What to do and what to inspect on your roof after a storm
Heavy rains are infamous for causing roof damage. The last week alone, it rained 5 days out of 7 in the week (as of this writing July 27th, 2018), causing severe thunderstorm warnings, flash flood warnings and more. Today, Friday the 27th, the National Weather Service issued a severe thunderstorm warning at 1:29 PM for the areas surrounding Albany and Clifton Park, citing 30 mph winds, golf ball sized hail and wind gusts of up to 60 mph.
When the national weather service’s active advice is: take shelter inside a sturdy building, then you know that it’s a bit more than a little old “rain.”
So what do frequent storms mean for your roof and how do they cause damage?
Hail Damage
When hail reaches golf ball like sizes and pummels to the earth, the force is enough to actually cause a series of tiny dents or indentations both on the top of the roof itself and in the metal flashing.
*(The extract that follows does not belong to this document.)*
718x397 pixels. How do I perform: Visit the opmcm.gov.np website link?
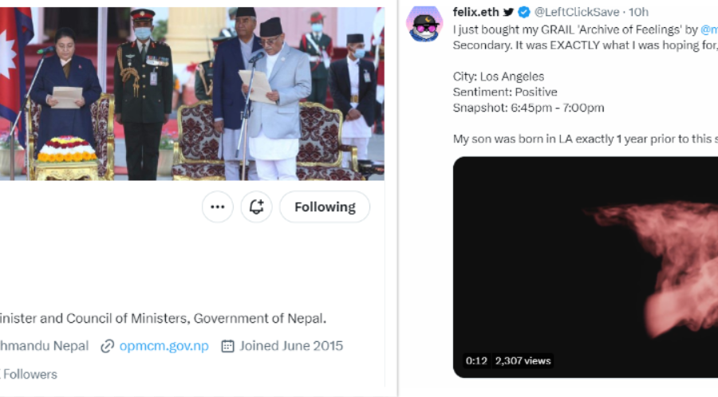pos(164,346)
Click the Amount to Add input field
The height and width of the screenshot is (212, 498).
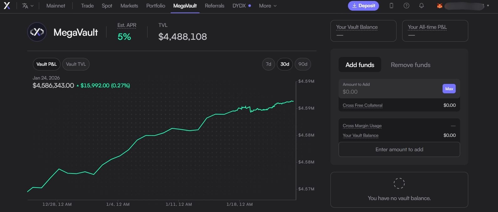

But it doesn’t take golf ball sized hail to cause damage: even hail stones the size of a marble can cause immediate damage.
Here’s what you need to look for after a hail storm:
Different types of materials absorb the damage from hail in different ways, so if you’re inspecting your roof, look for dings or puncture holes in the shingles, on your gutters or any metal based materials. For any vinyl or wood type material (like vinyl siding or wood shakes) look for outright cracks.
Damage to Asphalt Shingles Usually look like:
- Small black dents or punctures (caused by the asphalt getting displaced, exposing the raw color).
- Exposed roof felt, usually from granule loss
- Textures that look like bruising on an apple.
- Usually damage spots appear at random with no pattern
Spot Wood Shingle Damage:
- Splitting wood, often in a burnt orangish or brown color.
- Shingle split with no deterioration on the sides of the shingle.
- Marks, dents and other similar signs of impact.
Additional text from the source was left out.